Start Extracted text

Note: See also section 255A (limitations relating to greenfields agreements).” 2
The Evidence and Submissions
[8] The CFMEU relies, in particular, on the evidence contained in three witness statements provided by Mr Geoff Dyke, filed on 8 and 22 April, and 11 May 2016. It submits his evidence confirms the CFMEU has met each of the relevant statutory pre-requisites in ss.229 and 230. It continues to submit it has repeatedly expressed its concerns in writing to AGL that it is not meeting, or has not met, its good faith bargaining obligations. While it does acknowledge AGL has responded, on occasions, to some of these concerns, it submits it has not responded appropriately.
[9] The CFMEU has also provided draft orders. The first deals with what it describes as “reasonable meeting times” and, in its submission, sets out a “common sense” framework for a fair and reasonable meeting schedule, which it describes as straightforward and “mundane” in terms of what is proposed. It also submits it will not conflict with a separate s.240 process, initiated by an application made by AGL. 3 In this context the CFMEU submits the Commission has only limited resources to assist through the mechanism of the s.240 application, and its orders will complement that process by facilitating bargaining directly between the parties.

End Extracted text

Given exercise 1: Rewrite the records from the line containing "Select the AMD Software icon" down to the line containing "Action: click(x=57, y=214)", replacing "Select" with "Choose" and leaving everything else unchanged.
The records that come next are unrelated to the text about the CFMEU's bargaining dispute with AGL.

Start Excerpted data

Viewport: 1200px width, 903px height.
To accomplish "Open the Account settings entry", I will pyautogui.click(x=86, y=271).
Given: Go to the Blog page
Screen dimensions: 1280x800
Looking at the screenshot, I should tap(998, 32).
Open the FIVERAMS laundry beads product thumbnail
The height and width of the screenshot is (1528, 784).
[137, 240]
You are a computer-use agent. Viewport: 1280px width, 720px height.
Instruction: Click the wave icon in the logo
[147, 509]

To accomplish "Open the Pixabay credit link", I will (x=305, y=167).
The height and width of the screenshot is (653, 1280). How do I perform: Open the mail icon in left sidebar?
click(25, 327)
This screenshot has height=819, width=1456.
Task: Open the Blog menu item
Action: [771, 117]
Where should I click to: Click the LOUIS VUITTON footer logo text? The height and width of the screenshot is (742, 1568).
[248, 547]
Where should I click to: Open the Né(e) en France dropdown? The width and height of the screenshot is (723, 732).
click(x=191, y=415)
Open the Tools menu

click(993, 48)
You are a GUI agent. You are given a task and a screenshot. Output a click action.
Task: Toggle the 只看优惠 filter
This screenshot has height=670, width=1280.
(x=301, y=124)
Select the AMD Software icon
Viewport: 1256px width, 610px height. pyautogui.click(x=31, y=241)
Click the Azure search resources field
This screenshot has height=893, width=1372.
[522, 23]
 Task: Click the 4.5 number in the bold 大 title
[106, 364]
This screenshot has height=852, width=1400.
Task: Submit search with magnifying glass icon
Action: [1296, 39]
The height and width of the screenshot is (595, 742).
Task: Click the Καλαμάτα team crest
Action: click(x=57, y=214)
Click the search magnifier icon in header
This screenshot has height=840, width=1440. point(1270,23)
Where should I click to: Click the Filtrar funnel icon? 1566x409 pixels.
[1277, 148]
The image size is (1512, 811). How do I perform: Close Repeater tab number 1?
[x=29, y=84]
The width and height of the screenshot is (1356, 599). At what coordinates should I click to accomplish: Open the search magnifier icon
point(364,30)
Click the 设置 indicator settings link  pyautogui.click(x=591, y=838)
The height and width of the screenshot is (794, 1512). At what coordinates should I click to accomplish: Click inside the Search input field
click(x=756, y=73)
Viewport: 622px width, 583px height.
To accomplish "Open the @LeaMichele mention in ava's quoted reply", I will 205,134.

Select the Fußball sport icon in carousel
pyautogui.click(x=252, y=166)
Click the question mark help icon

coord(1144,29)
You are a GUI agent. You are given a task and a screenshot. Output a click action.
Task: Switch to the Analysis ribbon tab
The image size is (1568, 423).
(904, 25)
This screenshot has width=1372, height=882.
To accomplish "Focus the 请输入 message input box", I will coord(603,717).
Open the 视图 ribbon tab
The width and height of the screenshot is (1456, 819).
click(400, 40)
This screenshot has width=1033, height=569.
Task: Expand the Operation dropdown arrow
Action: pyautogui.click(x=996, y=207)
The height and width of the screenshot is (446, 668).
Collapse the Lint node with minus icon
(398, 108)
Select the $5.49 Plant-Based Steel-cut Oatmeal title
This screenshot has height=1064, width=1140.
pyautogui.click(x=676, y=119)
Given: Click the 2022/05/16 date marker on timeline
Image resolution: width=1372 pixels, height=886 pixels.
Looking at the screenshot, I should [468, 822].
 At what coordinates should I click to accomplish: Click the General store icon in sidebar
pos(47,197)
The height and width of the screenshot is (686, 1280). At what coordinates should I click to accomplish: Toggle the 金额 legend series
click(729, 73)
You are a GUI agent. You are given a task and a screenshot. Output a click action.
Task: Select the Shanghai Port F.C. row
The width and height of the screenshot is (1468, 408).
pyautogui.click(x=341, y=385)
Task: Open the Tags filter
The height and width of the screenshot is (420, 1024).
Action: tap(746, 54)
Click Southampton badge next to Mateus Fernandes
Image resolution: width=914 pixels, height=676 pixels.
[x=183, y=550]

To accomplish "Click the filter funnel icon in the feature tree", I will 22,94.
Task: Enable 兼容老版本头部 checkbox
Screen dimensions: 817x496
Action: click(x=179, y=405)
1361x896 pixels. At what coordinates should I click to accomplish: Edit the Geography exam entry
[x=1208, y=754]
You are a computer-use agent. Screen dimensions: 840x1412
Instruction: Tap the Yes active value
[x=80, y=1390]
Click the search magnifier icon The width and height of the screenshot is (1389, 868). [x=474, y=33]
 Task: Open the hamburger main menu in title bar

End Excerpted data

Given exercise 2: Carry on the text about the CFMEU's bargaining dispute with AGL from where it stops.

Right answer 1:
Choose the AMD Software icon
Viewport: 1256px width, 610px height. pyautogui.click(x=31, y=241)
Click the Azure search resources field
This screenshot has height=893, width=1372.
[522, 23]
 Task: Click the 4.5 number in the bold 大 title
[106, 364]
This screenshot has height=852, width=1400.
Task: Submit search with magnifying glass icon
Action: [1296, 39]
The height and width of the screenshot is (595, 742).
Task: Click the Καλαμάτα team crest
Action: click(x=57, y=214)

Right answer 2:
[10] It continues to submit this is consistent with what s.228(a) requires, and intends to remedy the refusal of AGL to meet with the bargaining representatives at reasonable times, given there has been limited engagement in actual bargaining since AGL’s proposed Agreement was rejected by a vote of employees in December last year.
[11] It also submits the rationale for AGL’s refusal to meet with the bargaining representatives has shifted in recent times. It, firstly, indicated a preference for facilitated negotiations, but then relied upon the appointment of several employee bargaining representatives as justification for deferring bargaining meetings with the CFMEU, and the other Union bargaining representatives. In more recent times it has relied on the fact it is waiting on directions from the Commission in response to its s.240 application, made in early April 2016, as justification to defer a scheduled meeting with bargaining representatives on 12 April 2016.
[12] The CFMEU submits this is unacceptable, and the obligation in s.228(a) is “straightforward and readily intelligible,” and predicated on “actually meeting.” 4 In its submission “the indefinite deferral of bargaining (except possibly with the mutual consent of the parties) is inconsistent with the obligation to meet at reasonable times,”5 and AGL has imposed unacceptable conditions on how and when it will meet. In this context it relies, in particular, on attachments GD44 and GD52 to Mr Dyke’s original witness statement.
[13] The CFMEU submits the upshot of all of this is that there has not been a meeting between AGL and the bargaining representatives since 22 February 2016, in circumstances where the CFMEU has proposed 17 meeting dates in that time. It submits its draft Order accordingly intends to enable negotiations to take place in a fair and reasonable manner.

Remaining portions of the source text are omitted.